**Records supplied**.
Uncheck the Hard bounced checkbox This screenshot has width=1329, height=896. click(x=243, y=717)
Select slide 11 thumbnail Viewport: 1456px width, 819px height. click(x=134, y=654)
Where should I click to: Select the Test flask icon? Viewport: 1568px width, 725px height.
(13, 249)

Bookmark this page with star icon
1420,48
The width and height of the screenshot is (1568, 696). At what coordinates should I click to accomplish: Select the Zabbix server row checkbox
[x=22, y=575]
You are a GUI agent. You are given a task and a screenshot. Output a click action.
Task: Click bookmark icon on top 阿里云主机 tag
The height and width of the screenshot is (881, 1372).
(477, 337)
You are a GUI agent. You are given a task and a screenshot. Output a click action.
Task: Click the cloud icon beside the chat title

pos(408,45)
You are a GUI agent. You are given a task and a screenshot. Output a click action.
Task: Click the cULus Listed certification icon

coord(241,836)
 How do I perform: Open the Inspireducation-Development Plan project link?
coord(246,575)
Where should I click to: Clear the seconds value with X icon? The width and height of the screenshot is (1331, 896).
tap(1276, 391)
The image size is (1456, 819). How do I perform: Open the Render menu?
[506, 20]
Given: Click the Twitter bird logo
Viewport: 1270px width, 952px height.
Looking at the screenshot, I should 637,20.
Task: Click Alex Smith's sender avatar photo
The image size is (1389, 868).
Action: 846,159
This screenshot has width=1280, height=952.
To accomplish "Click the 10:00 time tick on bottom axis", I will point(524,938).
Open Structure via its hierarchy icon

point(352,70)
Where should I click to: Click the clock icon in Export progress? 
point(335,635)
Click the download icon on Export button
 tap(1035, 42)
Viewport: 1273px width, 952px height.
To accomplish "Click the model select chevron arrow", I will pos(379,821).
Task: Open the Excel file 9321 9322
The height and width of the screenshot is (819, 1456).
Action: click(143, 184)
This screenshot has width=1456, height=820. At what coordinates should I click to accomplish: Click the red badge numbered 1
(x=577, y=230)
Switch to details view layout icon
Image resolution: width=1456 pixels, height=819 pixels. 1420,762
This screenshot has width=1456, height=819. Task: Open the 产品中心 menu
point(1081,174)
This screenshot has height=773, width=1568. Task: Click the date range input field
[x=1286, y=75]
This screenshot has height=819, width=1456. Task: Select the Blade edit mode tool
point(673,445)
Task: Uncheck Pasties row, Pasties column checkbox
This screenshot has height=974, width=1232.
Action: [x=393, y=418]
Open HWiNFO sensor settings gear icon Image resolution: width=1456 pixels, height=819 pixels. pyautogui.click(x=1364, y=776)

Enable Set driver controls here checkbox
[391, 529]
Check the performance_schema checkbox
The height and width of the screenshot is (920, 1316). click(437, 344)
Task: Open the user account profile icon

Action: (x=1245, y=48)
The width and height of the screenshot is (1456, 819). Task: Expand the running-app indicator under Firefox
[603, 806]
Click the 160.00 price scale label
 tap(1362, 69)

**Task prompt**. Copy out the full material exactly as it appears.

**Solution**.
Uncheck the Hard bounced checkbox This screenshot has width=1329, height=896. click(x=243, y=717)
Select slide 11 thumbnail Viewport: 1456px width, 819px height. click(x=134, y=654)
Where should I click to: Select the Test flask icon? Viewport: 1568px width, 725px height.
(13, 249)

Bookmark this page with star icon
1420,48
The width and height of the screenshot is (1568, 696). At what coordinates should I click to accomplish: Select the Zabbix server row checkbox
[x=22, y=575]
You are a GUI agent. You are given a task and a screenshot. Output a click action.
Task: Click bookmark icon on top 阿里云主机 tag
The height and width of the screenshot is (881, 1372).
(477, 337)
You are a GUI agent. You are given a task and a screenshot. Output a click action.
Task: Click the cloud icon beside the chat title

pos(408,45)
You are a GUI agent. You are given a task and a screenshot. Output a click action.
Task: Click the cULus Listed certification icon

coord(241,836)
 How do I perform: Open the Inspireducation-Development Plan project link?
coord(246,575)
Where should I click to: Clear the seconds value with X icon? The width and height of the screenshot is (1331, 896).
tap(1276, 391)
The image size is (1456, 819). How do I perform: Open the Render menu?
[506, 20]
Given: Click the Twitter bird logo
Viewport: 1270px width, 952px height.
Looking at the screenshot, I should 637,20.
Task: Click Alex Smith's sender avatar photo
The image size is (1389, 868).
Action: 846,159
This screenshot has width=1280, height=952.
To accomplish "Click the 10:00 time tick on bottom axis", I will point(524,938).
Open Structure via its hierarchy icon

point(352,70)
Where should I click to: Click the clock icon in Export progress? 
point(335,635)
Click the download icon on Export button
 tap(1035, 42)
Viewport: 1273px width, 952px height.
To accomplish "Click the model select chevron arrow", I will pos(379,821).
Task: Open the Excel file 9321 9322
The height and width of the screenshot is (819, 1456).
Action: click(143, 184)
This screenshot has width=1456, height=820. At what coordinates should I click to accomplish: Click the red badge numbered 1
(x=577, y=230)
Switch to details view layout icon
Image resolution: width=1456 pixels, height=819 pixels. 1420,762
This screenshot has width=1456, height=819. Task: Open the 产品中心 menu
point(1081,174)
This screenshot has height=773, width=1568. Task: Click the date range input field
[x=1286, y=75]
This screenshot has height=819, width=1456. Task: Select the Blade edit mode tool
point(673,445)
Task: Uncheck Pasties row, Pasties column checkbox
This screenshot has height=974, width=1232.
Action: [x=393, y=418]
Open HWiNFO sensor settings gear icon Image resolution: width=1456 pixels, height=819 pixels. pyautogui.click(x=1364, y=776)

Enable Set driver controls here checkbox
[391, 529]
Check the performance_schema checkbox
The height and width of the screenshot is (920, 1316). click(437, 344)
Task: Open the user account profile icon

Action: (x=1245, y=48)
The width and height of the screenshot is (1456, 819). Task: Expand the running-app indicator under Firefox
[603, 806]
Click the 160.00 price scale label
 tap(1362, 69)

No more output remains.